Strona:PL Władysław St. Reymont - Fermenty 01.djvu/251

Ta strona została uwierzytelniona.
— 249 —
XV.


W Bukowcu było cicho i sennie; kilka dni po odjeździe Głogowskiego i po wieczorze u zawiadowcy, o którym przez kilkanaście godzin mówiono na stacji, było tak nudnych, tak rozpaczliwie nudnych, że ludzie chodzili apatyczni, bo deszcze, mgły i wilgoć zdawały się przesączać przez skóry i zalewać nudą, szarością i brzydotą mózgi i serca.

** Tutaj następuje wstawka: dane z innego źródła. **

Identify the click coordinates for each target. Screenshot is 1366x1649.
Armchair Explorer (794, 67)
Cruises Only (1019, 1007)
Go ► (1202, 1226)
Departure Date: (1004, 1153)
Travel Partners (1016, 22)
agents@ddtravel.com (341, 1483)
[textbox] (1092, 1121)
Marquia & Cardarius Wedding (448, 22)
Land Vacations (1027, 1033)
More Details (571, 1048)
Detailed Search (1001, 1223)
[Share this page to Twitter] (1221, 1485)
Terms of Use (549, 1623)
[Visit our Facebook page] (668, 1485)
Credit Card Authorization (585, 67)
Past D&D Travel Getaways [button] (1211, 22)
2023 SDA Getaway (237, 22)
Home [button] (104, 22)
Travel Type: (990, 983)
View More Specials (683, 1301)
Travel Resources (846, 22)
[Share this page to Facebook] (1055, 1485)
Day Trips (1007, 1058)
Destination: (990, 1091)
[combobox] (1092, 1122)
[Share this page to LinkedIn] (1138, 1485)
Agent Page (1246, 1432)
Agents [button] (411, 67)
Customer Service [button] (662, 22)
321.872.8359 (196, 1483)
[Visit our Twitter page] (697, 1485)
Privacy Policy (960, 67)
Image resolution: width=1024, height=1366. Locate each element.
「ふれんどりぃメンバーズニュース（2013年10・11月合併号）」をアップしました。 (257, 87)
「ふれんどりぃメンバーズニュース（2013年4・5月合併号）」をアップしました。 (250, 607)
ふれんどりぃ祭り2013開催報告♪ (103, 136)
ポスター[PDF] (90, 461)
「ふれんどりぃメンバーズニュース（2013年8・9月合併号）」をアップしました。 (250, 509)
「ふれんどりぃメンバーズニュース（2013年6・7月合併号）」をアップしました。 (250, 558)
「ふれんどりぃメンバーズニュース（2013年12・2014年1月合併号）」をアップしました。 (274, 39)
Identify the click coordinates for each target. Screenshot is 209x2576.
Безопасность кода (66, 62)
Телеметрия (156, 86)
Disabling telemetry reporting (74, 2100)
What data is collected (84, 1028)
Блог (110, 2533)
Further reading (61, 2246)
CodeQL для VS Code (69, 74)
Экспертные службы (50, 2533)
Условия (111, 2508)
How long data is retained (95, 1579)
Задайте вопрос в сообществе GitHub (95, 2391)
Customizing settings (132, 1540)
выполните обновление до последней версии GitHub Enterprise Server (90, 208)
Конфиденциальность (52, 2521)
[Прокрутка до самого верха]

Orłowskiemu te deszcze dały się okropnie we znaki, bo go powaliły cierpienia reumatyczne tak straszne, że całe dnie leżał w łóżku, jęczał z bólu i przeklinał cały świat. Janka, aby mu jako tako uprzyjemnić czas, czytywała głośno, ale wkrótce brakło jej świeżych książek. Orłowski kazał jej czytać balzakowskiego Ojca Goriota, którego znał dobrze; umyślnie, przez jakieś okrucieństwo, chciał, aby czytała, bo czuł, że sprawia jej tem przykrość. Zatykał usta kołdrą, aby nie jęczeć, ale słuchał, nie spuszczając z niej oczu, i ból, i ta smutna historja ojcowskiej miłości, niewdzięczność córek, z taką porywającą prawdą przedstawione, wyrywały mu z piersi chrapliwe złorzeczenia, miotał się po warjacku, siadał na łóżku, przerywał czytanie i wymyślał na dzieci niewdzięczne, ale przed przyjściem osobowego pociągu zmiękł i łagodnym głosem zaczął prosić Janki:
— Moje dziecko, okryj się i przejdź koło kasy, bo jesteśmy pewni, że ten mydłek, Zaleski, nie sprzedaje biletów. Używają tam sobie próżniaki! — huknął się ze złości w nogę.